What is Bookkeeping?

2010 June 23
by squadron

Bookkeeping is the charting of the money values of the transactions of a business. Bookkeeping creates the figures from which accounts are written but is a previous process, prior to accounting.

Fundamentally, bookkeeping finds two areas of information: (1) the current value, or equity, of an entity and (2) the changes in value—profit or loss—taking placement in the entity from a single period of time.

Management officials, investors, and credit grantors all have to have this kind of information: management in order to analyse the results of operations, to control costs, to budget for the future, and to make financial policy decisions; investors so as to interpret the outcomes of business operations and make decisions regarding buying, holding, and selling securities; and credit grantors so as to assess the financial statements of an entity in judging whether to grant a loan.

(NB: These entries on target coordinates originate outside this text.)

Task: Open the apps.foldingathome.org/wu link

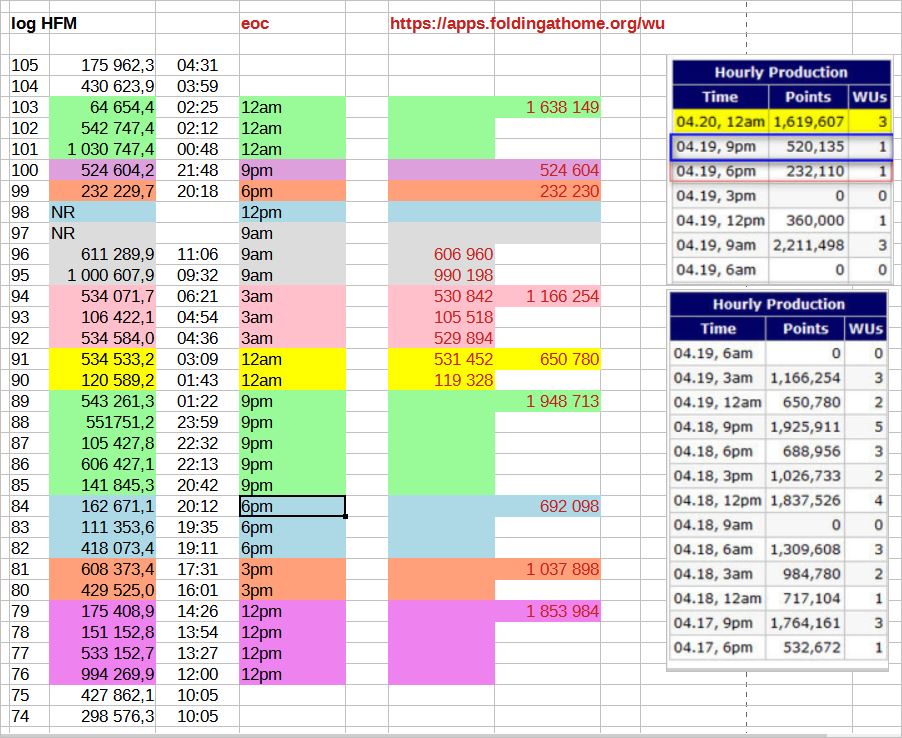Action: (527, 23)
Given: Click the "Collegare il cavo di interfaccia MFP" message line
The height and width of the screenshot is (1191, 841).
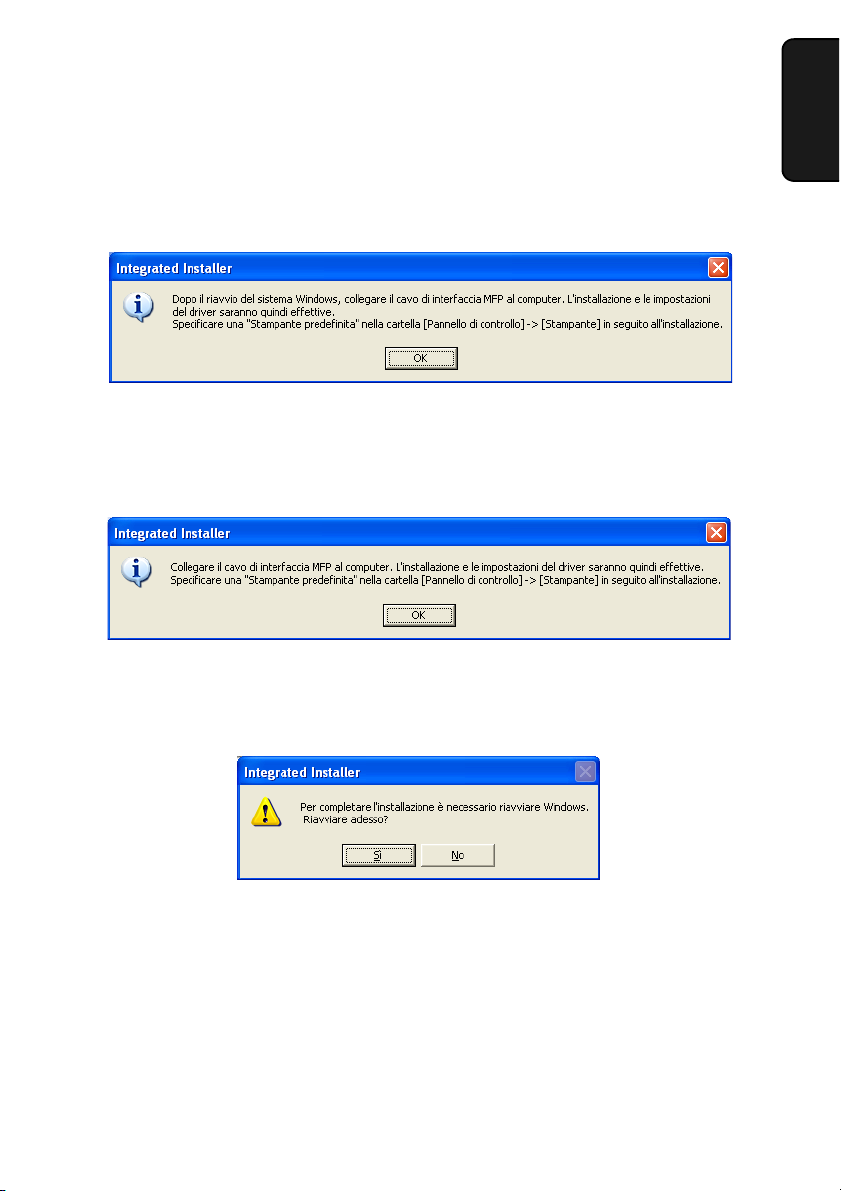Looking at the screenshot, I should [x=437, y=567].
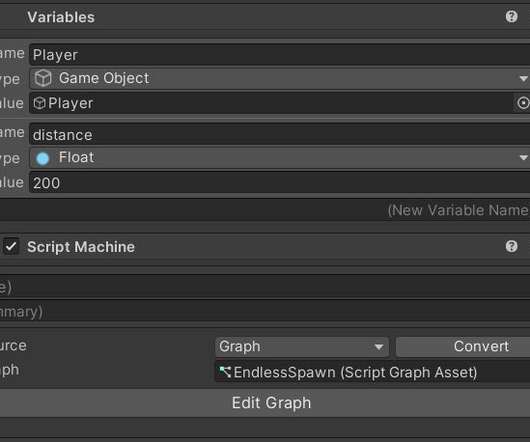Open the Game Object type dropdown

(280, 78)
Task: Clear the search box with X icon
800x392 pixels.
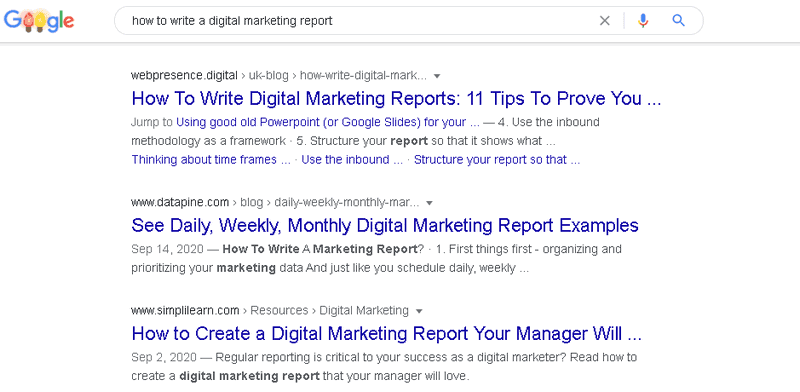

Bits and pieces of financial and numerical records can be seen for nearly every state with a commercial history. Records of business contracts have been found in the archaelogy of Babylon, and accounts for both farms and estates had been archived in ancient Greece and Rome. The double-entry manner of bookkeeping started with the furthering of the commercial republics of Italy, and manuals for bookkeeping were produced within the 15th century in various Italian cities.

In the late 18th and early 19th centuries, the Industrial Revolution provided an important stimulus to accounting and bookkeeping.

The progression of manufacturing, trading, shipping, and subsidiary services made accurate financial books a necessity. The ancestry of bookkeeping, in fact, reflects closely the ancestry of commerce, industry, and government and, partially, helped to form it. The worldwide movement of industrial and commercial activity required greater sophisticate decision-making methodology, which in turn needed more sophistication in the selection, classification, and presentation of information, increasingly with the assistance of computers. Taxation and government legislature became more significant and resulted in greater need for information; enterprises had to have available information to bolster their income tax, payroll tax, sales tax, and other tax reports. Governmental agencies and educational and other nonprofit institutions also become larger, and the need for bookkeeping for departmental operations went up.

Though bookkeeping procedures can be extremely multifaceted, it is all based on two kinds of books used in the bookkeeping process—journals and ledgers. A journal contains the daily transactions (sales, purchases, and such), and the ledger should have the information of individual accounts. The daily records in the journals are written in the ledgers.

Each month, generally speaking, an income statement and a balance sheet are made from the trial balance posted out of the ledger. The duty of the income statement or profit-and-loss statement is to display an analysis of any changes that took place in the enterprise equity resulting from the events of the period. The balance sheet provides the financial condition of the entity at the particular date derived from assets, liabilities, and the ownership equity.

For information about MYOB bookkeeping brisbane or MYOB training brisbane, contact Stone Consulting. Stone Consulting also does bookkeeping in Redlands.